::: SUPPLIED DATA

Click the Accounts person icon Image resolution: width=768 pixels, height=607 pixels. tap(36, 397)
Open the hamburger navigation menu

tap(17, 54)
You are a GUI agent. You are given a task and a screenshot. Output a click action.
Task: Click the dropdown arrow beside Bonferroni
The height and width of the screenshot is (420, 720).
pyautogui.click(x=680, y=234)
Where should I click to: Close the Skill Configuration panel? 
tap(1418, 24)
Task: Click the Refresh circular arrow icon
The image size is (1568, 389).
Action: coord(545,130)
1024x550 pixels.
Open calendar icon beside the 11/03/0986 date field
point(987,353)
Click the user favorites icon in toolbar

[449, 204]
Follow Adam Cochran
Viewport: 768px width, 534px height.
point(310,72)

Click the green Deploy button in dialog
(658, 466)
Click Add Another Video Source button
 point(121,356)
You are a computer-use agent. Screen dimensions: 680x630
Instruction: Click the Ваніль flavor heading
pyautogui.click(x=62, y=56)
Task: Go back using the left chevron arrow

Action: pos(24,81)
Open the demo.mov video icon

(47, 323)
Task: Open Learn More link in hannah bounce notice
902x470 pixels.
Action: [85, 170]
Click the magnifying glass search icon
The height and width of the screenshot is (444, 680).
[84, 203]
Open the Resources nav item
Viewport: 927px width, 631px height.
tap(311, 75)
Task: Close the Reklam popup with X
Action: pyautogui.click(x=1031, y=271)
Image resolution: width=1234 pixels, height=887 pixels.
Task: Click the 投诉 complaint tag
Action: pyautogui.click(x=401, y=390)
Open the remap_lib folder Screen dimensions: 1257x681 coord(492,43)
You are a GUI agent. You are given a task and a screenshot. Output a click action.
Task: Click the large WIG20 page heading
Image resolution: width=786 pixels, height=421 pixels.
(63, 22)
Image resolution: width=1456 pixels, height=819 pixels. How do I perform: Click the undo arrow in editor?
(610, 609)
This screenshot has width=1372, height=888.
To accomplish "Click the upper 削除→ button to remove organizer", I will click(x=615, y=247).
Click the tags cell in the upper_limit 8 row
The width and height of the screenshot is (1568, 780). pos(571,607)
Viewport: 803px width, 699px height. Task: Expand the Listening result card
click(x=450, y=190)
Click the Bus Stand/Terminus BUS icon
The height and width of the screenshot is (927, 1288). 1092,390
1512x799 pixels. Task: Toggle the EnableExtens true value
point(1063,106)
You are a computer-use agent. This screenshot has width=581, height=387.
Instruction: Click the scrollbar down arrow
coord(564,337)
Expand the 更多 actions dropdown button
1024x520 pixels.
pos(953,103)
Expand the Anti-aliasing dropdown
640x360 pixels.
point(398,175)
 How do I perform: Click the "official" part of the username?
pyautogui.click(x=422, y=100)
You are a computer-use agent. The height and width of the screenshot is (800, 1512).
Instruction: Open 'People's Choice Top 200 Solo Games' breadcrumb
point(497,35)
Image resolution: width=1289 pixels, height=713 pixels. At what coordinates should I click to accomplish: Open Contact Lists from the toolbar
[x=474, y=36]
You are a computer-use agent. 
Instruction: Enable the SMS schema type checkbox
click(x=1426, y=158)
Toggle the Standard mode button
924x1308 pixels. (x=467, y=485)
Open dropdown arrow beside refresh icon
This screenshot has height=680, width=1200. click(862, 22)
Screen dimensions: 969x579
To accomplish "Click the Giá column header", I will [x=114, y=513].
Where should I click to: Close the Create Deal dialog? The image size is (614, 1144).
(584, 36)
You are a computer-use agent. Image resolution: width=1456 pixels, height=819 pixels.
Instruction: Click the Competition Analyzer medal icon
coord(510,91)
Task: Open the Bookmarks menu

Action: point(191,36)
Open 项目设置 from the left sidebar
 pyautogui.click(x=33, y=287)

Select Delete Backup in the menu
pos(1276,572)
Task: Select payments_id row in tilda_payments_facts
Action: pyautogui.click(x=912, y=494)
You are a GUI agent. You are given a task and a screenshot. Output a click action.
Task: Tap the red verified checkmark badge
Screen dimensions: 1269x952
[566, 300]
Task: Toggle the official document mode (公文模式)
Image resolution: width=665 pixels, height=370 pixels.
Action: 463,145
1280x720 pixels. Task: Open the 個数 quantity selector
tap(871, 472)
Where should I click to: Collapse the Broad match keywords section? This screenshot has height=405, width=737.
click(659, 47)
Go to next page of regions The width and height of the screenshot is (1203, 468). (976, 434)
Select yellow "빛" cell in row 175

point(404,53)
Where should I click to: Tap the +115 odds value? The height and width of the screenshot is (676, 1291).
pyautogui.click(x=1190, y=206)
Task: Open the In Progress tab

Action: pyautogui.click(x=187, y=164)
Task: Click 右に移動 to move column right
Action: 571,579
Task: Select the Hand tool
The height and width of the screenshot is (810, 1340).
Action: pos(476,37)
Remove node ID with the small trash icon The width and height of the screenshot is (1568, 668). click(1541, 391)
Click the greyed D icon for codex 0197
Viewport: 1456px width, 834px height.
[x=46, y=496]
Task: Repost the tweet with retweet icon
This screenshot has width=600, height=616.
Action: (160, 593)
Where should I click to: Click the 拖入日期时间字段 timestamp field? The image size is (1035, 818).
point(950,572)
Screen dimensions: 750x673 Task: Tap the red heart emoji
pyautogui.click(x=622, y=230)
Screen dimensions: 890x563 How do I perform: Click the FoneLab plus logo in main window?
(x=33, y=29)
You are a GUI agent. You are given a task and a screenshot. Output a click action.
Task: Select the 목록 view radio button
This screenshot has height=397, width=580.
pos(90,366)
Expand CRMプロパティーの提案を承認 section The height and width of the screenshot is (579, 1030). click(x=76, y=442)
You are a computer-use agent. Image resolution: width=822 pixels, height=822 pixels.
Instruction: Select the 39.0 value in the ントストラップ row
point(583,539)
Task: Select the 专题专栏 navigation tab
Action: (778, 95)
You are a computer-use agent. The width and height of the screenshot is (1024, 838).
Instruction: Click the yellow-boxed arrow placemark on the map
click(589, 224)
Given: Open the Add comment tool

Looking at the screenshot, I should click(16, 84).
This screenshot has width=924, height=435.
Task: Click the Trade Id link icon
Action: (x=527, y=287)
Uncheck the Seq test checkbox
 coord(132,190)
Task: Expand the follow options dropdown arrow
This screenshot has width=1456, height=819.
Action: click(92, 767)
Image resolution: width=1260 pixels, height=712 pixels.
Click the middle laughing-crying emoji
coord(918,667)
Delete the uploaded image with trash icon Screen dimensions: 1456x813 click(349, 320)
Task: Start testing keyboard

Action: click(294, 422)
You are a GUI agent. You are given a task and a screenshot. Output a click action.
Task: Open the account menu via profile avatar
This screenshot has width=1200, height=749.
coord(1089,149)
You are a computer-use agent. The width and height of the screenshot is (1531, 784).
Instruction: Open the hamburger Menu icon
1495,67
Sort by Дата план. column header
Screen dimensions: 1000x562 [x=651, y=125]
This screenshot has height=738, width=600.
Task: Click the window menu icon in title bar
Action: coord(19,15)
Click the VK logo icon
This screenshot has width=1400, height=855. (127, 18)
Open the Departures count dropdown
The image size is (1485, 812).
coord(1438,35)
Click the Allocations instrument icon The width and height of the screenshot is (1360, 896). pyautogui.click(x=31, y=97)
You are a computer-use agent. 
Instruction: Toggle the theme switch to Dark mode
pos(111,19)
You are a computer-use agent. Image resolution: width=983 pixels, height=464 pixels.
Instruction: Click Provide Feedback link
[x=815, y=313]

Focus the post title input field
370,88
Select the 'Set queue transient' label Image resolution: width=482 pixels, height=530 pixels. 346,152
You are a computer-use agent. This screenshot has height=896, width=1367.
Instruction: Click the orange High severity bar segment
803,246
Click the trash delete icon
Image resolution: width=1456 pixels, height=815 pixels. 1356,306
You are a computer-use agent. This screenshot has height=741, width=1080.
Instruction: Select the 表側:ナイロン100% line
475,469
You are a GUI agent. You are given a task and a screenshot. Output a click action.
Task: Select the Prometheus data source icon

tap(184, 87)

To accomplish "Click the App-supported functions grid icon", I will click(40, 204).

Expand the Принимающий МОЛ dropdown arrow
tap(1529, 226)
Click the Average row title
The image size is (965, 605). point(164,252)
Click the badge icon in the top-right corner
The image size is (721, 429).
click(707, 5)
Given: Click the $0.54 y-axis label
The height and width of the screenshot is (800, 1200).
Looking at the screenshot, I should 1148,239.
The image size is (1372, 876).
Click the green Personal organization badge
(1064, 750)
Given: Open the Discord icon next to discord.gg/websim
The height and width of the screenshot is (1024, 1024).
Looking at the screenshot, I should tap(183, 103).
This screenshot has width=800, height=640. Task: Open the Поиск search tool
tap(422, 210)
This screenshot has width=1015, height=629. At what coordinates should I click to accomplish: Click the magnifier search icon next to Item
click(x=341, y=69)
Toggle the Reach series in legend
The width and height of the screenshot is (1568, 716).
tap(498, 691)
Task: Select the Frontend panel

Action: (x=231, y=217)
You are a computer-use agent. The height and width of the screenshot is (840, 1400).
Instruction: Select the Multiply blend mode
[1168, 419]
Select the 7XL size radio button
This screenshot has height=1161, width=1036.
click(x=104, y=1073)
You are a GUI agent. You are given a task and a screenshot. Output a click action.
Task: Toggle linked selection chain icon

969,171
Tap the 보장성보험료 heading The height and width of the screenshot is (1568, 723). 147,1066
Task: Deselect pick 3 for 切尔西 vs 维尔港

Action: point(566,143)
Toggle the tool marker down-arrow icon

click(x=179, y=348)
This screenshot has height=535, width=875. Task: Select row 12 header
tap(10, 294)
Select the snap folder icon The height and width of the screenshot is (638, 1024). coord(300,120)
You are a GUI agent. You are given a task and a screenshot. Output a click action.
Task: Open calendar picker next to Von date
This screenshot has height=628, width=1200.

::::::

EXERCISE GOAL> From the start of the rows through the line containing "tap(17, 54)", switch "hamburger" to "main" and give those lines again with nothing else changed.

PROBLEM SOLUTION>
Click the Accounts person icon Image resolution: width=768 pixels, height=607 pixels. tap(36, 397)
Open the main navigation menu

tap(17, 54)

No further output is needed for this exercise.